“If you know me well, you know that I love _______.”

Simple enough of a concept. We say three little words all the time. I love you. I love cupcakes. I love him/her/it/this/that. I love football. The problem isn’t finding things to love. In fact, when we grow tired of that thing we spoke so hastily about loving, we replace it. We proclaim it across social media, we take photos of it, we hashtag the love right out of it. We want so badly for it to be a part of us and in turn create our identity. Sometimes the proclamation of loving those people, things, places, objects allows an escape from ourselves. When we escape the loving of ourselves, we lose out on the act of loving others. It is not in words that we love, while they are lovely, it is our behavior that defines the loving. Our actions show who we believe we are.

You may have seen the post that is floating around Facebook these days, a fun little game, ironically, about love. “If you know me well, you know that I love _______.” The idea is for your friends to fill in the blank and make a light-hearted list, then copy and paste into your own status, and so fill the internet with happy thoughts. I took this idea to the dinner table the other evening.

We are going to play a little game, I told the kids. You are going to say, ” My name is ____ and since you know me well, you know that I love ____.” We will go around the table and each person will have a turn to say their name and everyone will fill on the blank for that person. Are you ready?

I would be lying if I said I wasn’t nervous about what my children would say when it was my turn. I wanted to be skipped over, like a kid not being picked for kickball. It was worse to be in the team, because honestly, they last few weeks have been a time of change and transition and while we have been making family time a priority, we were feeling a little disconnected in our new life.

The kids thought it was fun… They said Daddy loved pizza, America, big trucks, hiking, the Army. Child #1 was said to love reading, Greek Mythology, Fairy tales, crafting, animals. Child #2’s answers from others were gymnastics, trying new foods, zebras, fairies, and making new friends. Child #3, according to us, had a heart for swimming, art, painting, baking, creating things to gift to others. Child #4 was pegged for loving hot wheels, legos, Lighting McQueen, fruit snacks and Mommy.

Then my answers from my people. Running, yoga, using the glue gun to make stuff, coffee, oh and wine.  And then from the sweet soft voice of my little man, when asked what does Mommy love, he smiled and said, me. Mommy loves me.

Breakdown time. I love all of my children. But, I am guilty of loving in action more often with my son. Why? There is a list of reasons I could rattle off, but in all reality, he has gone through a lot, mostly during the time when I was a solo parent. He cried. ALL. THE. TIME. He was delayed in a lot of areas. During his first three years of life he had appointment after appointment, with therapists and specialists. I worked tirelessly as an advocate, knowing in my heart there was an answer, a solution to make things easier for him. He needed me most and I had the largest reserve of patience for his needs. Was it fair?  No. Not at all. In that moment at the dinner table, on family night, with ordered in pizza, I knew I had chosen love. And he knew what those choices meant. He had received and felt them.

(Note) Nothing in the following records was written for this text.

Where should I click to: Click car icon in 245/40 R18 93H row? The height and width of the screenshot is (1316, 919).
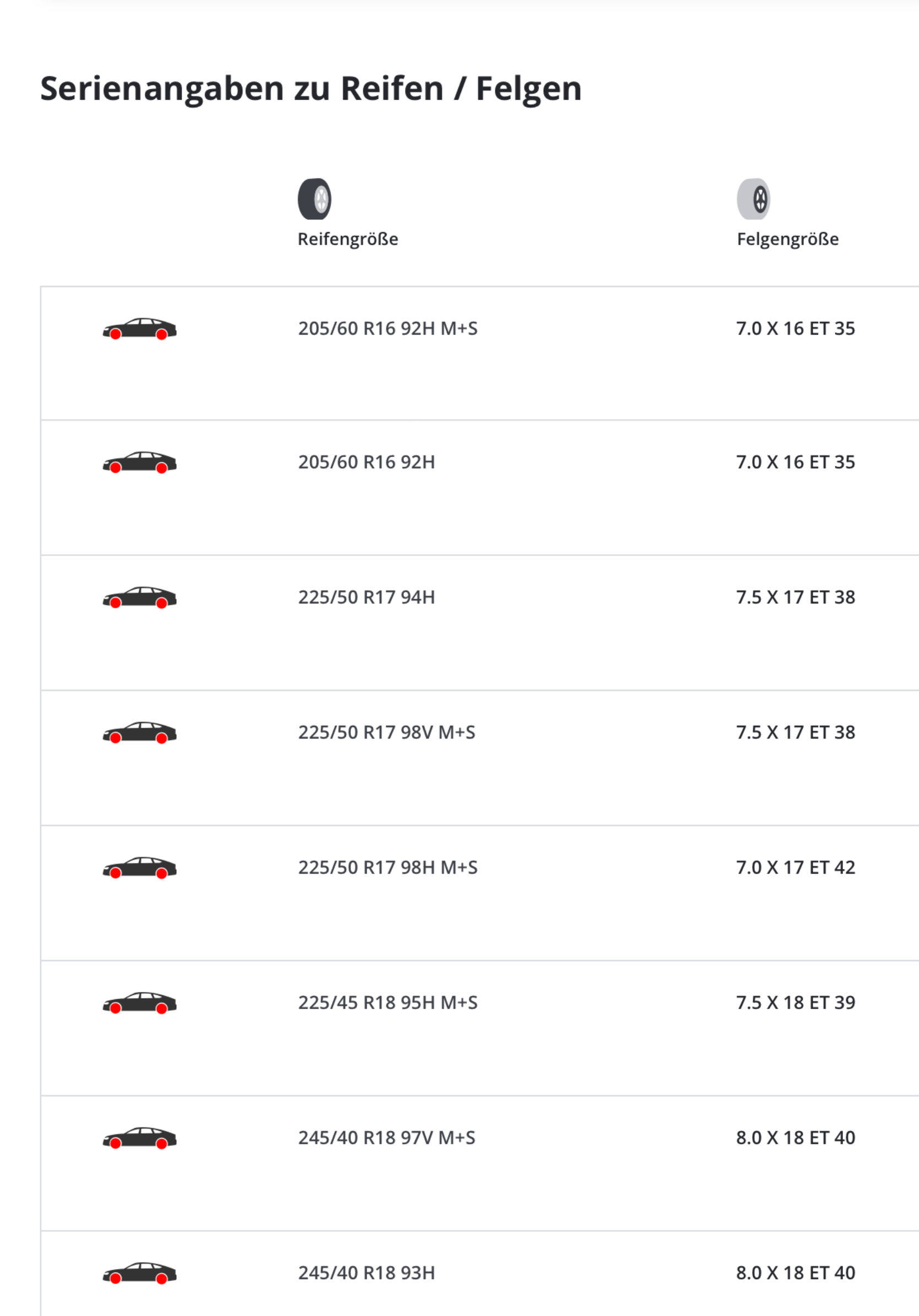(139, 1273)
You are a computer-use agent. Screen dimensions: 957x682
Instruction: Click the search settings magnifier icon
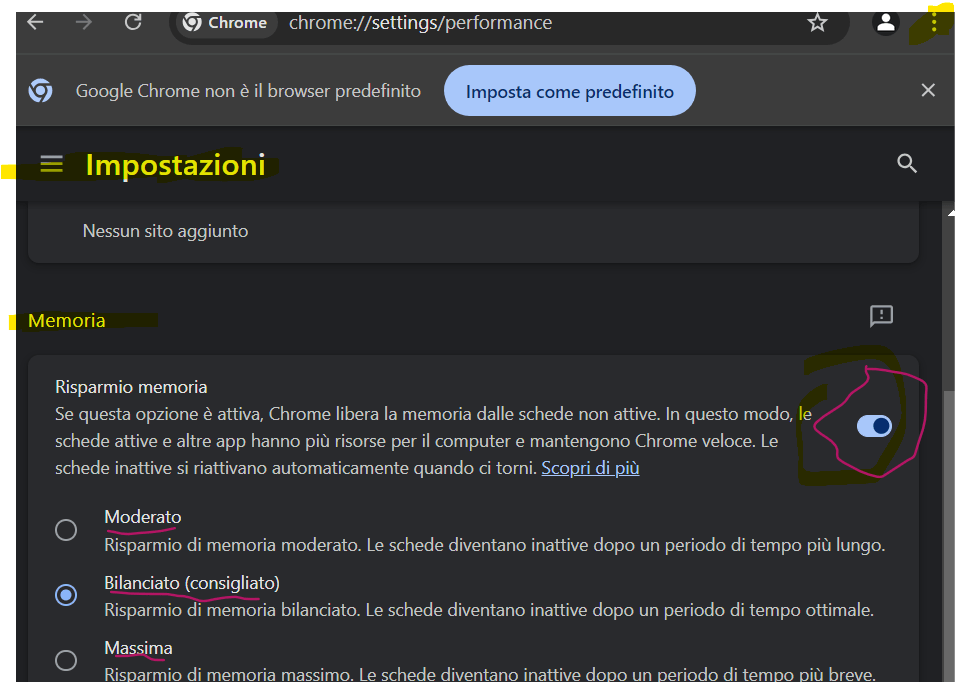[x=907, y=164]
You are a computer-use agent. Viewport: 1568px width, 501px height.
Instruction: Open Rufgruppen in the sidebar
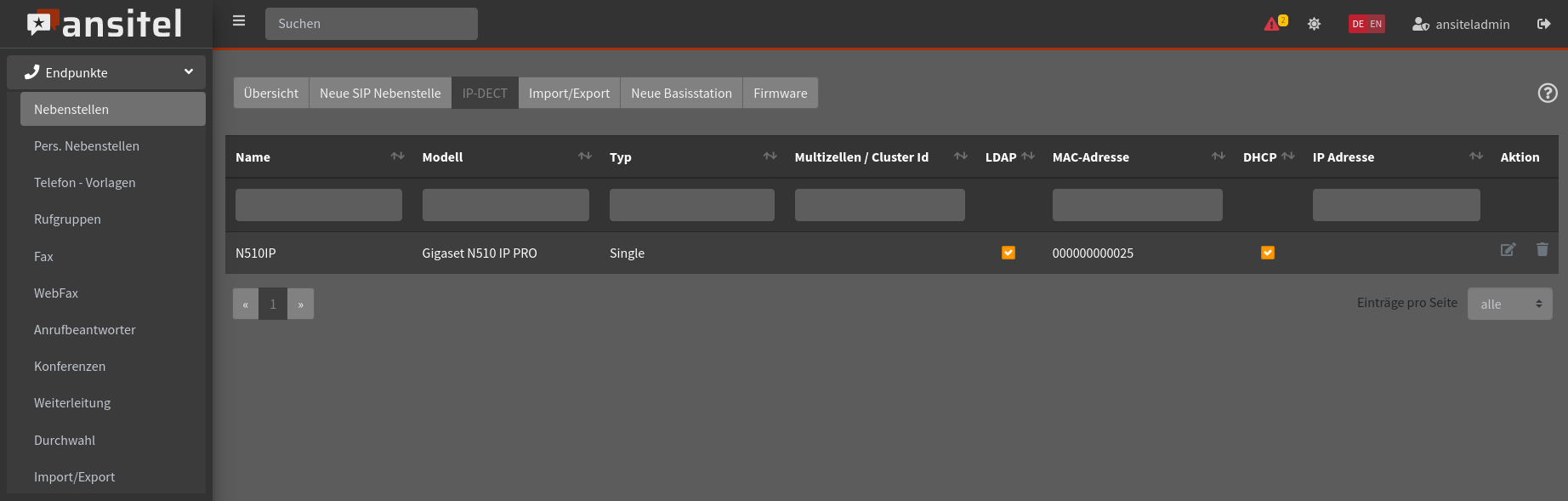click(67, 219)
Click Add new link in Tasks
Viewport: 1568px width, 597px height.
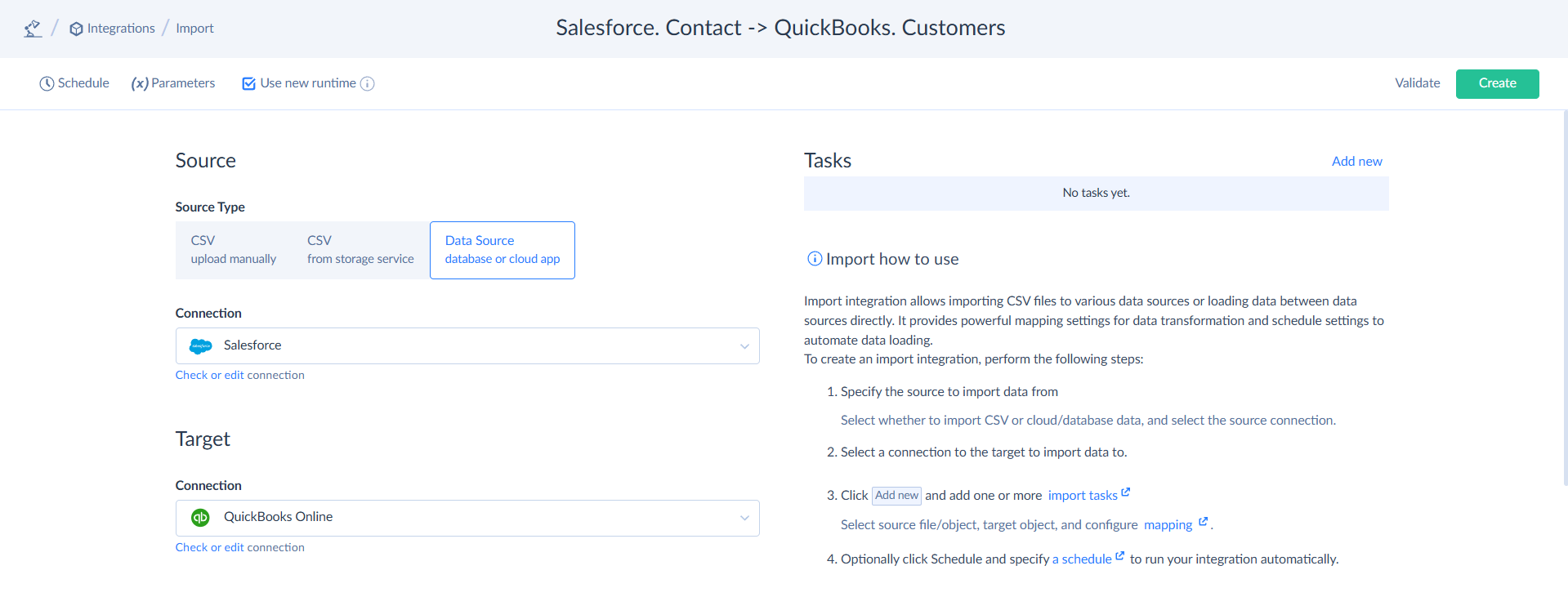point(1356,162)
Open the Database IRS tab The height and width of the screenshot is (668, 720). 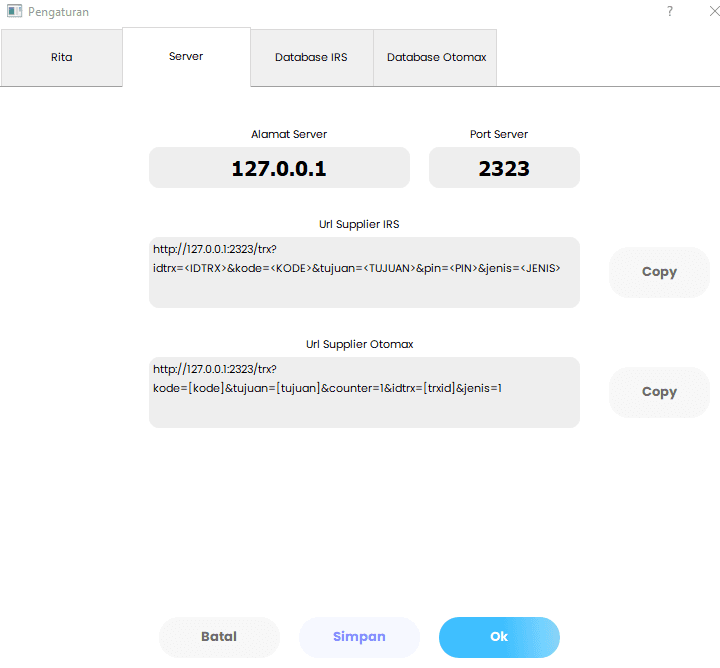point(311,57)
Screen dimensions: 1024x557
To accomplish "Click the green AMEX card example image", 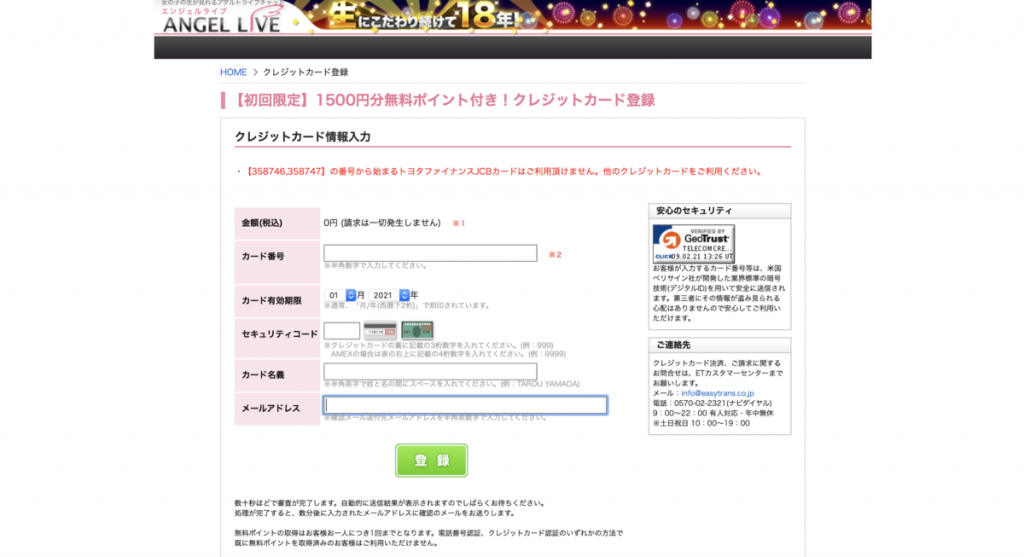I will coord(417,330).
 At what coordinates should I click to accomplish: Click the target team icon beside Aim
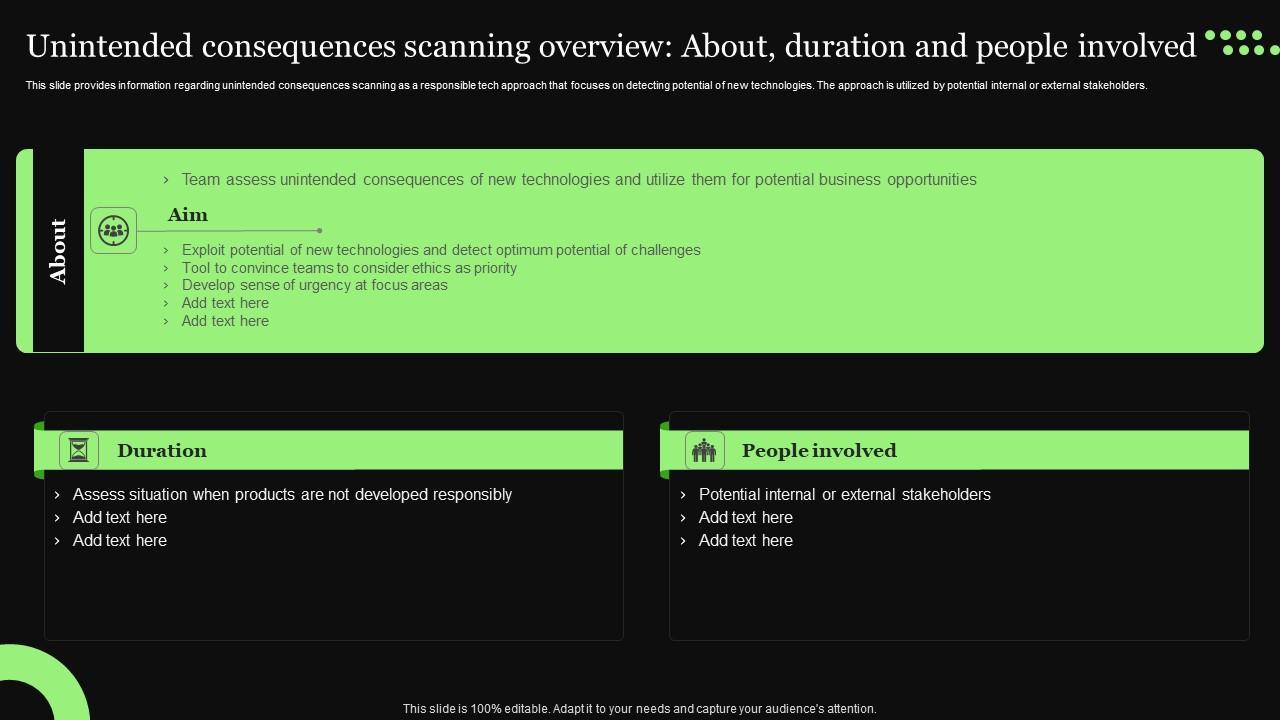(113, 231)
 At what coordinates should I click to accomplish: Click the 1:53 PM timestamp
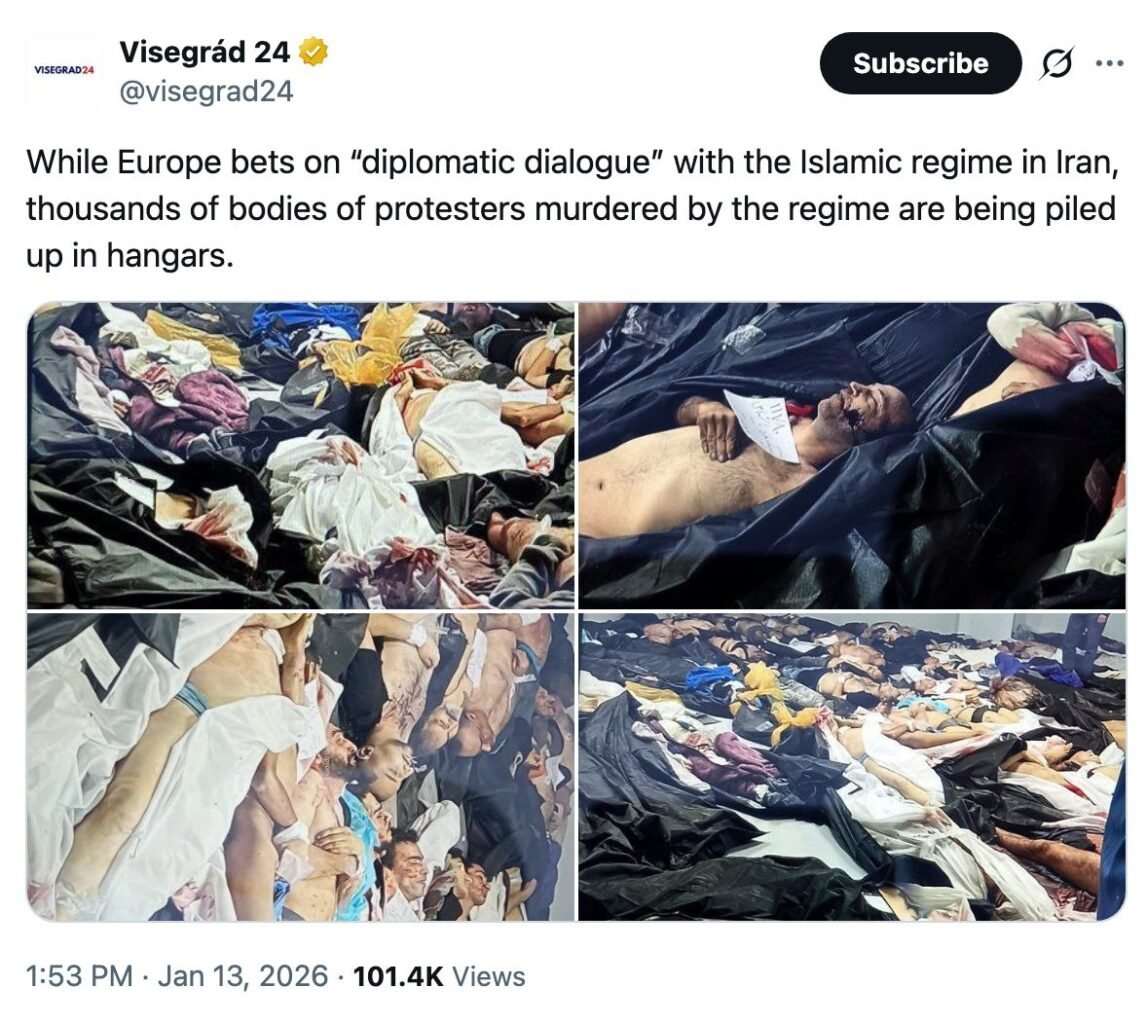(x=79, y=976)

A few months before this I had read a book that rocked me. “Hands-Free Mama.” I used some birthday money from my Grammy to buy the teal colored leather bracelet as a reminder to myself, of who I wanted to become. I wanted to be the one who could say,  “I choose love.” It was easy, most of the time to choose love over hate, over anger, over disregard. It was easy to say, I love you, or to love something that someone in my family had made or said or done. But, it was a challenge to choose love when I was tired. When I had one of my epic-failure days. When I just wanted a minute of quiet and heard, “MOM,” as an irritating echo. In those moments it was hard to put myself aside and choose love. Which meant to go back into the bedroom, for a few more minutes and not for a lecture about what time it was and how beastly they will be tomorrow if they don’t get rest, right now! It meant choosing to lay on the bed, cheek to cheek and see what their little hearts need to say, what I need to be open to hearing.

My bracelet is no longer teal. It is brown and you can barely see the words or the tiny heart. It has been joined with an array of bracelets that I wear everyday. Tangible reminders that rattle and ting as if to say, let’s not forget… to laugh, to pray, to choose love, have faith over fear, stay motivated because she who believed she could, did.

What if we just loved each other in tangible ways. In actions and not just painted pictures of adornment. In words of affirmation, in acts of service, in affection, in time spent together, in modeling behavior, the behavior of who you want to become instead of who you believe you are and fear will never be.

This challenge is great and not one to be accepted lightly. I have failed more times than I have succeeded but I am marching on. My life mission is large and not at my disposal most of the time, I dream very big and know there is a plan for my life. In the meantime, I will make deposits where I am able. The desire of my heart will always to be to create a family the knows they are loved and with that love can go out into the world and love others. The kind of love that is felt and remembered, the kind that builds confidence and encourages leaps of faith. The kind that isn’t earned or dependent on productivity but given freely despite all circumstances. It is the love that will be listed on the final family night, when those who know you well rattle off what you have loved, what do you want the list to look like?